Pueblo que no quiere acoger al profeta en su propia patria y se cierra en una ceguera estúpida cuando el Mesías hace resonar en sus muros la llegada del Reino de Dios. ¿Cómo podría Dios hacerlo aún todo nuevo? A veces, un hombre presiente la novedad. Aquí un escriba, allí un publicano.
Este se mantiene a la sombra del Templo, repitiendo humildemente la oración de su corazón: «Ten piedad de mí, pues soy pecador». El otro ha comprendido que el amor vale más que todos los sacrificios. Gracias a esta clase de hombres llega el Reino de Dios.

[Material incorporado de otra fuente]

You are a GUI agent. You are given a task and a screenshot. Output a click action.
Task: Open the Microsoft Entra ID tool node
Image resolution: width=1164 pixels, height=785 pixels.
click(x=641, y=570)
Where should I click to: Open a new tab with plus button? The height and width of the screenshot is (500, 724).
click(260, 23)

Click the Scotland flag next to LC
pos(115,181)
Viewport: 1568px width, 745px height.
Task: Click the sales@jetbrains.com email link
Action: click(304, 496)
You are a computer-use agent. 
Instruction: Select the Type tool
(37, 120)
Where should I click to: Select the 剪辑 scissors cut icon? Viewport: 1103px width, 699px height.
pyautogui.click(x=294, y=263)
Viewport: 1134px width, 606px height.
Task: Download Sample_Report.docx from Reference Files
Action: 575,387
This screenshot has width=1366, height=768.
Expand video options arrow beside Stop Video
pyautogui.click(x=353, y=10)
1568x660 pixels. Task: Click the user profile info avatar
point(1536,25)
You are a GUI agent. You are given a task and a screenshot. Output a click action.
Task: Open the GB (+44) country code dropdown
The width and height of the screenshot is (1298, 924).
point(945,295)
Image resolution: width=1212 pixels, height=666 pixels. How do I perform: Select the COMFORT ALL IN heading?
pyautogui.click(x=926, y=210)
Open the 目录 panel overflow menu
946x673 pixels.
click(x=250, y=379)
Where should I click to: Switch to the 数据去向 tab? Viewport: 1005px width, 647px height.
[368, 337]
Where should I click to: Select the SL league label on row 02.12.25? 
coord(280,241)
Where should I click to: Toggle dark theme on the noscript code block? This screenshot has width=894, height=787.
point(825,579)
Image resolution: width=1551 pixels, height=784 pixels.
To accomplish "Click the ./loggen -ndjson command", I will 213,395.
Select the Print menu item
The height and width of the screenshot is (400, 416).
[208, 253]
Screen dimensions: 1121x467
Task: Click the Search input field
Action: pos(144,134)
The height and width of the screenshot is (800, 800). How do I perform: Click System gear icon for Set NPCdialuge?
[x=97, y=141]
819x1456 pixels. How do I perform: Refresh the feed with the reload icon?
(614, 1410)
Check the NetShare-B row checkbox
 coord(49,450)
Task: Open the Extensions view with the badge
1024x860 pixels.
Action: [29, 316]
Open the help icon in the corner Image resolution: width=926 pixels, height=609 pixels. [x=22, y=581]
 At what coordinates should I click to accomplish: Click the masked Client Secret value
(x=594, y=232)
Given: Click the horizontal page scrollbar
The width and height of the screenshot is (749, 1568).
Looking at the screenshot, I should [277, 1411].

Un Reino donde se cumple la ley reduciéndola a la sencillez de su plenitud. Ley del corazón y del amor que se desarrolla en acción de gracias: «Señor, con todo el corazón te seguimos, buscamos tu rostro; acógenos, no retires tu misericordia, no repudies tu Alianza». La Ley brota de la Alianza: conduce al «sacrificio de acción de gracias», que vale más que todos los holocaustos. «¡Vuelve, Israel! Volved al Señor y decid a Dios: te ofrecemos en sacrificio las palabras de nuestros labios!». Se trata de un culto nuevo que supera los ritos para florecer en el perdón incansable y en la humildad del publicano. De este modo se cumple la ley: amar a Dios, amar al prójimo.
No hay nada que añadir, porque, cuando el hombre vive así su religión, Dios ha hecho nuevas todas las cosas.